The UK Government is calling for action following an ITV News investigation that showed the online retail giant is still destroying millions of items of unsold stock a year, most of it new.
A special investigation by ITV News has uncovered proof that Amazon is still destroying millions of items of unsold stock each year, the majority of it new, unused, and perfectly serviceable. Undercover filming carried out at the retailer’s Dunfermline fulfilment centre, one of 24 that operate across the UK, showed smart TVs, laptops, drones, hairdryers, headphones, computer drives, books and thousands of sealed face masks sorted into boxes marked for destruction.
A former employee told investigators: “From a Friday to a Friday our target was to generally destroy 130,000 items a week. I used to gasp. There’s no rhyme or reason to what gets destroyed: Dyson fans, Hoovers, the occasional MacBook and iPad; the other day, 20,000 Covid (face) masks still in their wrappers. Overall, 50% of all items are unopened and still in their shrink wrap. The other half are returns and in good condition. Staff have just become numb to what they are being asked to do.”
This is not the first time the issue has been highlighted. A investigation shown on the French TV channel M6 in 2019 found ‘lorry loads of goods’, including brand new toys, being dumped into landfill or incinerated. Suppliers told investigators that they were left with no choice but to pay Amazon to destroy the unsold products, citing a substantial difference in cost between that option or returning and storing the products; one supplier told reporters that he was charged £17 to return an item, but only 13p to destroy it. In the course of making the expose, investigators obtained official Amazon figures that showed that more than 3m new products were destroyed in France in 2019.
At the time, Amazon refused to answer questions about the destruction of goods within the UK. Last year, it then announced the launch of a new programme which it said would ‘allow its sellers to give away unsold and returned products to charity’.
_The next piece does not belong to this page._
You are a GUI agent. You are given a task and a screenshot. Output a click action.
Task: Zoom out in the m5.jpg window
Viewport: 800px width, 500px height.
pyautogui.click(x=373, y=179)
An Amazon spokesperson told the PA news agency that while the ITV News investigation followed lorries to a landfill site, no items are disposed of in that way. They commented: “No items are sent to landfill in the UK. As a last resort, we will send items to energy recovery, but we’re working hard to drive the number of times this happens down to zero. We are committed to reducing our environmental footprint and building a circular economy programme with the aim of reducing returns, reusing and reselling products, and reducing disposals.”
Commenting on the news, a spokesperson for the prime minister, Boris Johnson, said: “The business secretary has already spoken to Amazon on this issue. We absolutely want to see more re-use and recycling of products. We are looking at the regulations to see how we can increase re-use and recycling and make sure retailers take more responsibility for things like electrical goods.”
Social media is awash with comments, with many people asking why the items cannot be donated to charities and those in need, or sold at discount prices. One comment read: “There are plenty of good charities around that would work with Amazon to rehome these items rather than see them added to landfill. If this is representative of every fulfilment centre then Amazon needs to find a better way.”
The teenage environmental campaigner Greta Thunberg took to Twitter to voice her views, stating: “”A leaked document showed more than 124,000 items marked as ‘destroy’ in just a week.” This is just ONE warehouse. If you have a system where this possible – and even profitable – that’s a clear sign that something is fundamentally wrong.”